■ Aim of the exercise
Lay out the rows from the line with "Task: Click the orange Cloudflare cloud logo" up to and including the line with "click(x=596, y=458)" as a JSON list of strings, one string per line, omitting blank lines.

■ Records for the task
[start]
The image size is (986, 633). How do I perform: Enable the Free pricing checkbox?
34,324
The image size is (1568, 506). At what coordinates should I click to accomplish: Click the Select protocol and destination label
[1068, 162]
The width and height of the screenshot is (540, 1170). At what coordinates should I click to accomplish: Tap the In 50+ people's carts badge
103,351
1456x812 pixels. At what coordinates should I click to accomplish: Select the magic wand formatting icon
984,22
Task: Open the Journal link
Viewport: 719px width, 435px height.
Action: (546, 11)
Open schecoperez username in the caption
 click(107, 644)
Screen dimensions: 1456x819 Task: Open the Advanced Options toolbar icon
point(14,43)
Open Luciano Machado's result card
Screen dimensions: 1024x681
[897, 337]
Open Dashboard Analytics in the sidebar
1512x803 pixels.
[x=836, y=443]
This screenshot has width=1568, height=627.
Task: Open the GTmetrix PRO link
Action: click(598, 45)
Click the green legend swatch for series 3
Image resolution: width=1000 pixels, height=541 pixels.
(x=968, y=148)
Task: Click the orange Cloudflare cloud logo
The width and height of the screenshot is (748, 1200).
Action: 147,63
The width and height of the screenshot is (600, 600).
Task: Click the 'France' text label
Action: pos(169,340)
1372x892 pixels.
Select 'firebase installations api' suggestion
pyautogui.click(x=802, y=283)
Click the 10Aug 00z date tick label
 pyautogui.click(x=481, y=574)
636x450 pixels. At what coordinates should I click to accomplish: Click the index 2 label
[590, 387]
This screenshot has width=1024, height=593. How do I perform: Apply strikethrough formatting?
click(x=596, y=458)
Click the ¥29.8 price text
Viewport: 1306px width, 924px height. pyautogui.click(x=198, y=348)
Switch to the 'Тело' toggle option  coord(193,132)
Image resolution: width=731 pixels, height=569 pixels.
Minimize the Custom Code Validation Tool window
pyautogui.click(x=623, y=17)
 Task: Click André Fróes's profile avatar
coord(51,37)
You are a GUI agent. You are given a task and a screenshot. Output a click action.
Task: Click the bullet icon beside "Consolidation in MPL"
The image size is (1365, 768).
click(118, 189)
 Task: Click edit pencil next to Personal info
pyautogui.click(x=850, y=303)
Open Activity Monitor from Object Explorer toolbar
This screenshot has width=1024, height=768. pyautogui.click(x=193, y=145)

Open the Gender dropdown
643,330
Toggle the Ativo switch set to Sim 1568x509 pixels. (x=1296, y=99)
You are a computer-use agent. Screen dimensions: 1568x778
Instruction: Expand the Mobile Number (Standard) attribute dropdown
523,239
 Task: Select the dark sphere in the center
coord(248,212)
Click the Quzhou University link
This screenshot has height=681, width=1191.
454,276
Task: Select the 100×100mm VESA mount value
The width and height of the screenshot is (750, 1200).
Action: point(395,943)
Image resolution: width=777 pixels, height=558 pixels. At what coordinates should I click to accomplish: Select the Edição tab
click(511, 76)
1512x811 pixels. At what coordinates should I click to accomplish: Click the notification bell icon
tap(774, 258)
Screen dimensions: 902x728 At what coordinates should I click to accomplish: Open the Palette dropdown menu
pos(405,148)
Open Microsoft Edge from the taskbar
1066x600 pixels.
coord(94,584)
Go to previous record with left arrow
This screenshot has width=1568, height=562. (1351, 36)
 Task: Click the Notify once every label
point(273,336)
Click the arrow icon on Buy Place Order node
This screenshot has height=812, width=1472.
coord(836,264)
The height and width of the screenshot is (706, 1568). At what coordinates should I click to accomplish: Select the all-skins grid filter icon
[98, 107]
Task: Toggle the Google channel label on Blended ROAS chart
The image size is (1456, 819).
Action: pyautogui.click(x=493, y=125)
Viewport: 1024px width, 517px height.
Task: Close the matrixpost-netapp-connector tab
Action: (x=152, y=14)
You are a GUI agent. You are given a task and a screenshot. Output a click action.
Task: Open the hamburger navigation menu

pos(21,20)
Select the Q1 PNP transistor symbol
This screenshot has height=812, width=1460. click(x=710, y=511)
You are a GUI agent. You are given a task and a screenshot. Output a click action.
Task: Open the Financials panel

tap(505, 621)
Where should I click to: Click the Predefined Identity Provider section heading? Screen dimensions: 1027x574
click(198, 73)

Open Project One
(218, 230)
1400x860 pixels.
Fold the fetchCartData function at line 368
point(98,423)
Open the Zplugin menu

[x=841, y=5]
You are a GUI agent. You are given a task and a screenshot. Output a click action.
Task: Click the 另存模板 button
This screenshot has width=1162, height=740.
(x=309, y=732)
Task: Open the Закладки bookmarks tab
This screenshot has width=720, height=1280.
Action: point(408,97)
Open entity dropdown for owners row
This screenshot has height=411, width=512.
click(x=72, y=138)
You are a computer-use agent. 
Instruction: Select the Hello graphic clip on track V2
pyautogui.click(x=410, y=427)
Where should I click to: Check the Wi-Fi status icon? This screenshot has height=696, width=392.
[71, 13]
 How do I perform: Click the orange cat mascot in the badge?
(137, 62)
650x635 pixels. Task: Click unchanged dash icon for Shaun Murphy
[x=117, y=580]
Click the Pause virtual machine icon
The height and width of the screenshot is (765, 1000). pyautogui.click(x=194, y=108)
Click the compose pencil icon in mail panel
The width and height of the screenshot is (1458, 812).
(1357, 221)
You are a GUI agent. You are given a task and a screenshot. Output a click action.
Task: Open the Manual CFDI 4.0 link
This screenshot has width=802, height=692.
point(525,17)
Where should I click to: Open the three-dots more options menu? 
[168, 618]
[end]
■ Reply to the task
[
  "Task: Click the orange Cloudflare cloud logo",
  "The width and height of the screenshot is (748, 1200).",
  "Action: 147,63",
  "The width and height of the screenshot is (600, 600).",
  "Task: Click the 'France' text label",
  "Action: pos(169,340)",
  "1372x892 pixels.",
  "Select 'firebase installations api' suggestion",
  "pyautogui.click(x=802, y=283)",
  "Click the 10Aug 00z date tick label",
  " pyautogui.click(x=481, y=574)",
  "636x450 pixels. At what coordinates should I click to accomplish: Click the index 2 label",
  "[590, 387]",
  "This screenshot has width=1024, height=593. How do I perform: Apply strikethrough formatting?",
  "click(x=596, y=458)"
]